むしろ歴史上重要なのは、当時の日本が天下統一によって当時のアフリカの様に「欧州列強から供給される鉄砲と火薬で無限に戦争を続け、支払いに戦争奴隷を供給し続ける国際的奴隷売買ビジネスの一環」に組み込まれる事態を危うく回避した事(特に九州における勢力争いや1592年~1593年の文禄の役、1597年~1598年の慶長の役はヤバかったという。特に後者二つは当時の国際奴隷市場における奴隷売価を1/3に暴落させた逸話を有する)。まずこの時点で躓いていたら、そもそも「日本に近世は存在したか?」みたいな呑気な設問自体が存在し得なかった訳なんです。

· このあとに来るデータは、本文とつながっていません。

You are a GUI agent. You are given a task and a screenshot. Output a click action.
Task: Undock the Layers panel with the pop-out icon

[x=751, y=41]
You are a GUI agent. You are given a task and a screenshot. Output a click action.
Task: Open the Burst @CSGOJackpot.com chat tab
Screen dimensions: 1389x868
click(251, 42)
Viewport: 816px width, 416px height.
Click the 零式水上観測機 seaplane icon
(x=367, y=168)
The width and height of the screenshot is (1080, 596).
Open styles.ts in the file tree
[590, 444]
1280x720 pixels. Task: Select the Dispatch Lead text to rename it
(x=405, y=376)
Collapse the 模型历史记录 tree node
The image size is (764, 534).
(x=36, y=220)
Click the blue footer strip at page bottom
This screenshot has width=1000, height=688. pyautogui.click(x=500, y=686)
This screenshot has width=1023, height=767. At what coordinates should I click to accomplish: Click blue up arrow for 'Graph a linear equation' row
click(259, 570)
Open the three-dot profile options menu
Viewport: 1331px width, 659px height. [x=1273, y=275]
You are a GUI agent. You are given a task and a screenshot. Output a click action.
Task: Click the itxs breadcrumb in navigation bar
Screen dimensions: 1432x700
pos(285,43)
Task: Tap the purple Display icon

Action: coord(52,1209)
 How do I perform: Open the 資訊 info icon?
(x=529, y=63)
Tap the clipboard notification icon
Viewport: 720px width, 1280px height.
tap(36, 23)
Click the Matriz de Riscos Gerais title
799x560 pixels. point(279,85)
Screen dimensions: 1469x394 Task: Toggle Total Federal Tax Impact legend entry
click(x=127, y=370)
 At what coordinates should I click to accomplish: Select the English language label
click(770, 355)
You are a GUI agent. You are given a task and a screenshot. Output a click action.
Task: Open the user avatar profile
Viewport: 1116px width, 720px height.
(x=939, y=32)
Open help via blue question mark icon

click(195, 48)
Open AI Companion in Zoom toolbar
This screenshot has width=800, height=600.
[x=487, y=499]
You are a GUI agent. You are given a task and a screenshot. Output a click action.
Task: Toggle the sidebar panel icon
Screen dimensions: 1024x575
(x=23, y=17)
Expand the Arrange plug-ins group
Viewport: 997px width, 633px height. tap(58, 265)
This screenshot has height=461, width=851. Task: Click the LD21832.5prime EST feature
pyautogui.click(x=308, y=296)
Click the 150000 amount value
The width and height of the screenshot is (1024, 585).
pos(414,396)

こうして全体像を俯瞰してみると「百年戦争(1337年/1339年~1453年)に端を発するイングランドとフランスの主権国家化に火砲が関与してくるのは殆ど最終局面(しかも攻城戦が主で野戦も活用される様になるのはまだ先)」といった史実も含め「近世的展開」と「騎兵の乗馬突撃の鉄砲隊による粉砕」の相関性は(確かに「あえてバトウの状態を維持し続ける事で」当時最強を誇ったイランのサファーヴィ朝やエジプトのマルムーク政権を粉砕しイブン=ハドゥラーンの循環史観を断ち切った意義こそあるものの)存外高くないのかもしれません。ただ「十分な火力を備えた常備軍だけ編成しても、中央集権的統制が定着するまで戦い続けないと途中で腐って近代化に役立たない」なる観点自体には相応の妥当性もある様に見受けられます。

この様に「十分な火力と機動力を備えた常備軍」自体はオスマン帝国ムガール帝国にも現れたのですが、それが欧州の様に「(国家の体裁を保つのに十分なだけの火力と機動力を備えた常備軍や警察を中央集権的官僚制による徴税で養う)主権国家体制(Civitas Sui Iuris)の国際協調」に発展する事はなかったのです。それらの国々では平和獲得後に中央集権的官僚制が徴税によって常備軍を養う動機を失い、地方が「領主が領民と領土を全人格的に代表する農本主義的権威体制」に回帰するのを防げなかったのでした。